Suppose you want a Lenny3. In France and Italy, you have the choice of 6 colors, one of which is red (paprika, cinabro, vermillon, whatever; it’s a nice one). In Germany, you cannot have a red phone… but you can opt for a completely black one, whereas outside Germany only a gris sidéral is available, and no black whatsoever! WTF? There are 7 colors, but not even in France one can’t have them all!

Robby is available in France and Italy in 5 colors, different from the 4 colors available in Germany. The website lists them twice, the first time incorrectly (Space Grau, Rose Gold, Limone oder Türkis), then correctly (Schwarz, Space Grau, Rose Gold, Türkis). Once again, black is only available in Germany… but in Germany one cannot have a phone in vert citron! So there are 6 colors in all, 5 of which for France and Italy, 4 of which for Germany.

Going beyond colors, the MSRP (UVP in German; prix public conseillé en français) is identical in France and Germany for models such as Robby (129.99 €) and U Feel (199.99 €; note that U Feel Lite is not available in Germany!), but it’s severely different for Lenny3: 99.99 € in France versus 119.99 € in Germany! CORRECTION: U Feel’s MSRP in Germany is 229.99 €, not 199.99 € like in France. CORRECTION TO THE CORRECTION: As of Sept. 5, 2016, U Feel entered physical stocks of Saturn (even here in Leonberg!) at 199 €! At least, this is the online price, as sometimes they’re a tad bigger in stores.

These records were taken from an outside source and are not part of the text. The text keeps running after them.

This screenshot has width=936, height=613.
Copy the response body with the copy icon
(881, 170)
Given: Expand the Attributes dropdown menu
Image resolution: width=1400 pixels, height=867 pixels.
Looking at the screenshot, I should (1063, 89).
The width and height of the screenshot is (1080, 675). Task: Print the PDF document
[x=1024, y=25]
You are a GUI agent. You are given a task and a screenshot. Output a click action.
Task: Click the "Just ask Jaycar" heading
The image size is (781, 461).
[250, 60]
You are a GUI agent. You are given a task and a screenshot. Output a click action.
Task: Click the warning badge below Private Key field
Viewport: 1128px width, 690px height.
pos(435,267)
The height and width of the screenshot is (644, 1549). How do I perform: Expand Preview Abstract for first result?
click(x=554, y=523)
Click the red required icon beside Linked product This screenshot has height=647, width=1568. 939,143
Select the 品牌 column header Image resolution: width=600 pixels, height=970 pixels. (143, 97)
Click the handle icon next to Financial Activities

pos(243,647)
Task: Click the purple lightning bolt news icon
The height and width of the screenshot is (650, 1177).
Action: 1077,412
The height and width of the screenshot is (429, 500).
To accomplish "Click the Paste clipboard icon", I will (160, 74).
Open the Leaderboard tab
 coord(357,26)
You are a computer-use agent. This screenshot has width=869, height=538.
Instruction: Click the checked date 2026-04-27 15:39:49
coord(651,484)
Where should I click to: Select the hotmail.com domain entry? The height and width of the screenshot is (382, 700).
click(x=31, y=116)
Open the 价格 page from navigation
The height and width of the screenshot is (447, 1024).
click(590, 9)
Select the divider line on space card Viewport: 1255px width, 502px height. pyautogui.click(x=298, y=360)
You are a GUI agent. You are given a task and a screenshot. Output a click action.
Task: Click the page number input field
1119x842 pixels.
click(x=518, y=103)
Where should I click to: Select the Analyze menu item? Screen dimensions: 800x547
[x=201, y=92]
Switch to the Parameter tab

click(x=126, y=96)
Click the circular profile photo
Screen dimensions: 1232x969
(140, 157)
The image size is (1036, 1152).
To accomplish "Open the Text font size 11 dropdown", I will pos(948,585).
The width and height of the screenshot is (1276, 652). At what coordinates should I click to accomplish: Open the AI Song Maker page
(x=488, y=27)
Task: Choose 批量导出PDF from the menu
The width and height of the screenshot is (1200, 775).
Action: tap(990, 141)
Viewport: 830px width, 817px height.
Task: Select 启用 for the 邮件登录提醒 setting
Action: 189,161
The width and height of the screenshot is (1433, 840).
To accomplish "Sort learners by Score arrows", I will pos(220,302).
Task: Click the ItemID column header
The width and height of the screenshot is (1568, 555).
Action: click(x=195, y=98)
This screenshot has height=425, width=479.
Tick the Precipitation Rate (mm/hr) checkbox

I’d say that they hate Germany and everyone is free to purchase Wiko phones from Amazon.fr (which ships to Germany for a good price) in case they want a nice vermillon or citron phone, but then… how about the black (100% black, not anthracite or whatnot) that seems specifically made for Germany?!

This is Europe. A continent with completely, totally fucked-up people and companies.

❾ Oh, I forgot to mention that are so many nice phones (and cheap at that!) that I cannot use simply because they only support nano-SIMs. And nobody seems to understand why is this an issue.

In countries like Germany, prepaid SIMs are very popular. And prepaid is never available as nano-SIM, but only as a combo micro/mini-SIM, for a better compatibility. There is a reason most Chinese phones (“Chinaware”–not the top models available in Europe!) are supporting not only micro-SIMs, but even mini-SIMs. It’s called compatibility. Or portability. Not everyone wants to be bound by a contract! (Even if I am so; but I also use a prepaid card for international calls.)

And even if they do prefer contracts, suppose they travel in a different country–bonjour, vacance!–and they they find a local prepaid option that seems convenient for both Internet and international calls–ComputerBILD recently had a feature on that–yet their phone only supports nano-SIMs? Oh my, but nobody told them that prepaid SIMs are usually not available as nano-SIMs! Owners of iPhone, Nexus, Sony Xperia, but also of lots of cheaper devices should rely on the roaming options of their current contract…

That’s why, as long as this doesn’t change, I’ll never purchase a phone that only supports nano-SIMs.